Dataset items

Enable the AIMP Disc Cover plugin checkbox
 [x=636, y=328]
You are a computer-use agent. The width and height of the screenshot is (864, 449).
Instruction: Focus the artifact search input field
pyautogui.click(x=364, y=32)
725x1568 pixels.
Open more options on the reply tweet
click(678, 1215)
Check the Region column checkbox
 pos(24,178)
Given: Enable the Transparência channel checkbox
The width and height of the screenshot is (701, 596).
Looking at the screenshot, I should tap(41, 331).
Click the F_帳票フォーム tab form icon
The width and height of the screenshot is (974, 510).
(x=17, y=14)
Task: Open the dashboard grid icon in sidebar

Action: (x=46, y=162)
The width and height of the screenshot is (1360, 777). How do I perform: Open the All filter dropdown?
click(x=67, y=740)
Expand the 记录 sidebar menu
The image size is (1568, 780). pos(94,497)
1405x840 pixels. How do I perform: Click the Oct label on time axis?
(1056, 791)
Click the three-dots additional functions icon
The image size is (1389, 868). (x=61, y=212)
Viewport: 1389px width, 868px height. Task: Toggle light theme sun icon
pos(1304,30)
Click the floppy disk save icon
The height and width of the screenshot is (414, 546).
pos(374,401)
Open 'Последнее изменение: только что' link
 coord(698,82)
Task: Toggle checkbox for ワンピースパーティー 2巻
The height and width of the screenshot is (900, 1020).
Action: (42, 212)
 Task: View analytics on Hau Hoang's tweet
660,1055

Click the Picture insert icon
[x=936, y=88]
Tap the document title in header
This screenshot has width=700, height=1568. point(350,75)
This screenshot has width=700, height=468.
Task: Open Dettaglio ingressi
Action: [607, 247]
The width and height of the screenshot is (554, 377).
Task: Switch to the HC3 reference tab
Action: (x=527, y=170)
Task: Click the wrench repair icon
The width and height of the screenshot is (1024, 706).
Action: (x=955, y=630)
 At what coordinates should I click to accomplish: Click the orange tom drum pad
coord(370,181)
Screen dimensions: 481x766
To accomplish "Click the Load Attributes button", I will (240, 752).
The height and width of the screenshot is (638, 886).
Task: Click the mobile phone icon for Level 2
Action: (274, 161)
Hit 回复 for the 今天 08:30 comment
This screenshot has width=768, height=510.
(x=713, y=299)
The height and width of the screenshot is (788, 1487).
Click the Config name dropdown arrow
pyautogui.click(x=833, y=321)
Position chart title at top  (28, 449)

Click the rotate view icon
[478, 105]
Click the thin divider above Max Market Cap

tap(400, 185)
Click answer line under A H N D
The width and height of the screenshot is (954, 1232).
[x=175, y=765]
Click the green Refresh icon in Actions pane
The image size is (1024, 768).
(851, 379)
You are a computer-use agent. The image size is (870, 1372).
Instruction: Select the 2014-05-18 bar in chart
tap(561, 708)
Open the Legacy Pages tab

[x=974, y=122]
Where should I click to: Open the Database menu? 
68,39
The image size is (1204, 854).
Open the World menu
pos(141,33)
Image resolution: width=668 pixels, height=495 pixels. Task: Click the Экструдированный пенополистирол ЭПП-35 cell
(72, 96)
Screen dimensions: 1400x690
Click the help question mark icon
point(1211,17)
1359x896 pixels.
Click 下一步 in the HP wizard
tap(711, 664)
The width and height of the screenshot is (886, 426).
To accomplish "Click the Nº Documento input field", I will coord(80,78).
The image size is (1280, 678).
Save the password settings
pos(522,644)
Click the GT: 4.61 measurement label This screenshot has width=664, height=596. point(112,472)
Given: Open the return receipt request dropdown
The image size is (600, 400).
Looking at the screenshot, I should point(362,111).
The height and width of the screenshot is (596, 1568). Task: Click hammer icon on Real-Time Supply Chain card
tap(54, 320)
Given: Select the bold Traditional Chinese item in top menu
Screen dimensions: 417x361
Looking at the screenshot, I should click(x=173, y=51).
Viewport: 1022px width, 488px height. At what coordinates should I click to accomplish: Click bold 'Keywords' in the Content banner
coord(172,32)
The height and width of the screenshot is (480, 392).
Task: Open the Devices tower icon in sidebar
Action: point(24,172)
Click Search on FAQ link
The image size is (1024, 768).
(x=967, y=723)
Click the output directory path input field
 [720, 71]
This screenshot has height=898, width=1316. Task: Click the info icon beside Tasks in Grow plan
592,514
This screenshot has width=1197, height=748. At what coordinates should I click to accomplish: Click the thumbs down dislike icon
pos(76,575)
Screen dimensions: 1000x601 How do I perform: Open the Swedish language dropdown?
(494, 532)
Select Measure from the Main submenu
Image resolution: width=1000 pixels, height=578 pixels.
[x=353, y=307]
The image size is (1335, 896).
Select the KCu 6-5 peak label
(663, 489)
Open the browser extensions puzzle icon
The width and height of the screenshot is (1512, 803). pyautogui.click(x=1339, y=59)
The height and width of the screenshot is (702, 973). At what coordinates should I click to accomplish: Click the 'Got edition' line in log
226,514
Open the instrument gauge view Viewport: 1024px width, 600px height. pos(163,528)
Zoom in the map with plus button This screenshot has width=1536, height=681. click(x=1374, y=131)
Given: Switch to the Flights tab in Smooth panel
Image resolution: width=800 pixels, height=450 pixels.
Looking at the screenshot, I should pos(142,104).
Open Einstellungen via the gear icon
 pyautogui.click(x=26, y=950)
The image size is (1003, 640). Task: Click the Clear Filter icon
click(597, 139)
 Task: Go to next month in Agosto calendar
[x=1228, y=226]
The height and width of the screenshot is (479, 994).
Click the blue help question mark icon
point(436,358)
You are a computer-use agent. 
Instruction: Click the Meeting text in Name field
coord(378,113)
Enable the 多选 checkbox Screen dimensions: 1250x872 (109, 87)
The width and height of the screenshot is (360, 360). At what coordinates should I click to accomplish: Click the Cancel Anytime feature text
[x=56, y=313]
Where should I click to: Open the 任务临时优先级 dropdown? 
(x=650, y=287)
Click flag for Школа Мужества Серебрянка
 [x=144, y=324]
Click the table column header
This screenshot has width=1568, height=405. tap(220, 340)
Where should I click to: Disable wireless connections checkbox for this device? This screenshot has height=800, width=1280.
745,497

Work request – Show the lines from the data above that contain the string "agent".

Solution –
You are a computer-use agent. The width and height of the screenshot is (864, 449).
You are a computer-use agent. The image size is (870, 1372).
You are a computer-use agent. 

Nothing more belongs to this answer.